Stated goal ▸ Transcribe the section of the Corriente saddles thread that begins at the words "Does anyone here" and stops after "on these saddles?".

Passage to read ▸

-=-=-=-=-

# Corriente saddles?



## MangoRoX87 (Oct 19, 2009)

Does anyone here ride one?

I'm considering the purchase of one, but I am not sure what the price would be for one of their show/reining saddles..

Do they offer narrow trees or semi QHBs? 
If the price is as good as they say it is, I just might order two!! I'd like to get one of the ranch cutting saddles, then one of the showier saddles.

What are your thoughts on these saddles?

How well do they hold up?

Do they offer different leather colors/tooling options?


----------



## Fort fireman (Mar 5, 2011)

I will start by saying that I don't own one. So take this for what it is worth. I have heard good things about them. Someone on the forum rides them and really likes them. i just cant remember who it was. I think maybe SMROBS but don't quote me. I was looking at getting one of their Wade tree saddles a while back but I like to actually see what I'm buying and came across a Circle Y wade that I liked so I got that. I believe they do have different widths of trees to choose from. When I was looking I just sent and email to them and I heard back pretty quick. Just fire off a quick email to be sure.

My only concern with them is the pretty significant price difference in them and say the same basic saddle from another company. I know big names have some mark up and sometimes quite a bit but there are some pretty big price differences. It just kinda made me wonder. Where are they making up for the price. Cheaper leather, tree, rigging? Maybe I would change my mind if I could actually put hands on one. But like I said I have heard good things about them to.


----------



## MangoRoX87 (Oct 19, 2009)

Yeah, that's why I'm a tad iffy. The price just seems too good to be true, I want something that is good quality and will last.
_Posted via Mobile Device_


----------



## spurstop (Mar 22, 2012)

The silver is plate and not the best quality, but the saddles are good quality otherwise. 

You will need to contact the company with your questions.


----------

-=-=-=-=-

Given information ▸
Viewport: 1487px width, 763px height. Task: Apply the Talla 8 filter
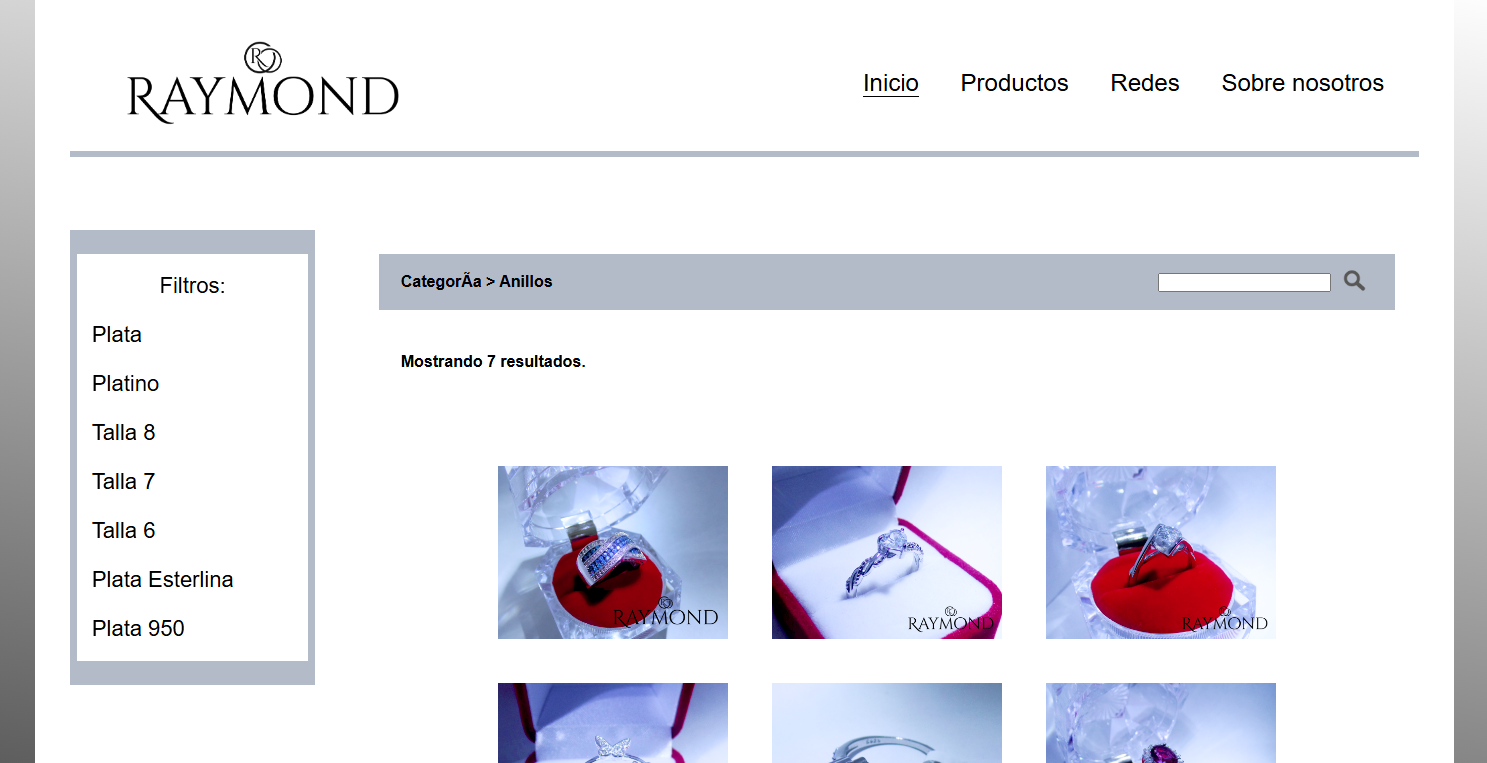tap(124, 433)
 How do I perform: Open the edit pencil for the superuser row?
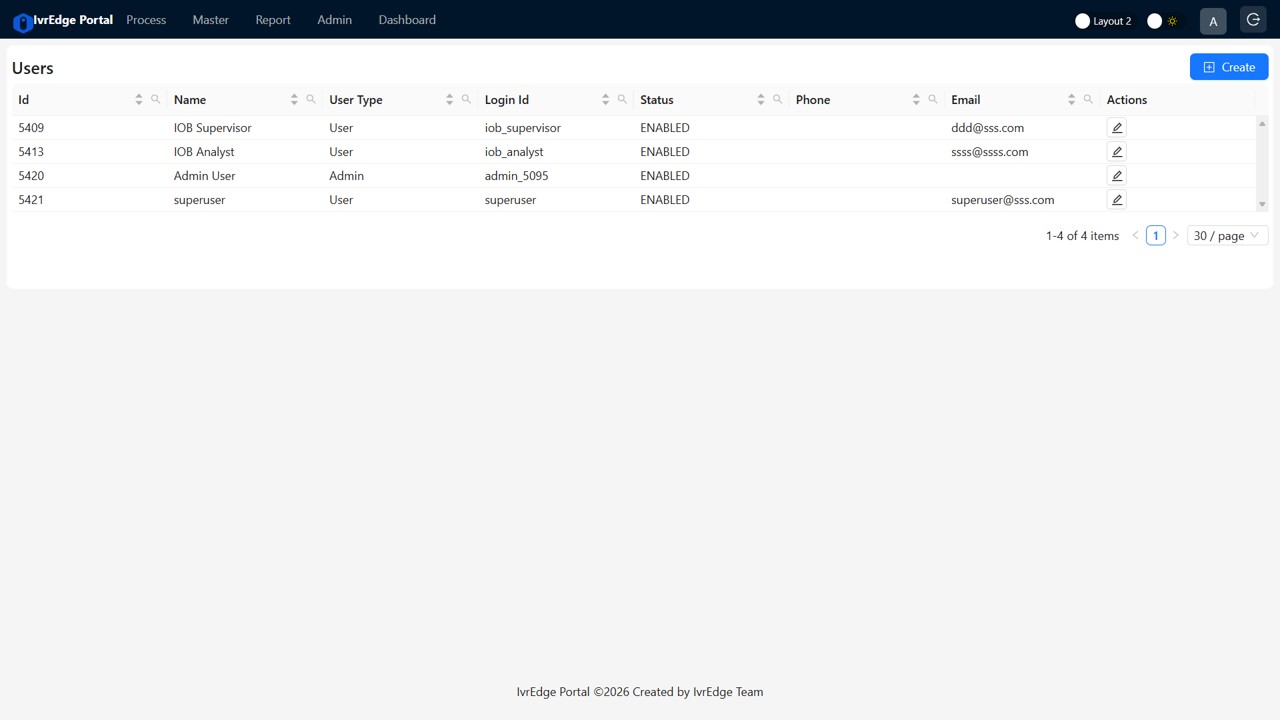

-=-=-=-=-

Exercise output ▸
Does anyone here ride one?

I'm considering the purchase of one, but I am not sure what the price would be for one of their show/reining saddles..

Do they offer narrow trees or semi QHBs? 
If the price is as good as they say it is, I just might order two!! I'd like to get one of the ranch cutting saddles, then one of the showier saddles.

What are your thoughts on these saddles?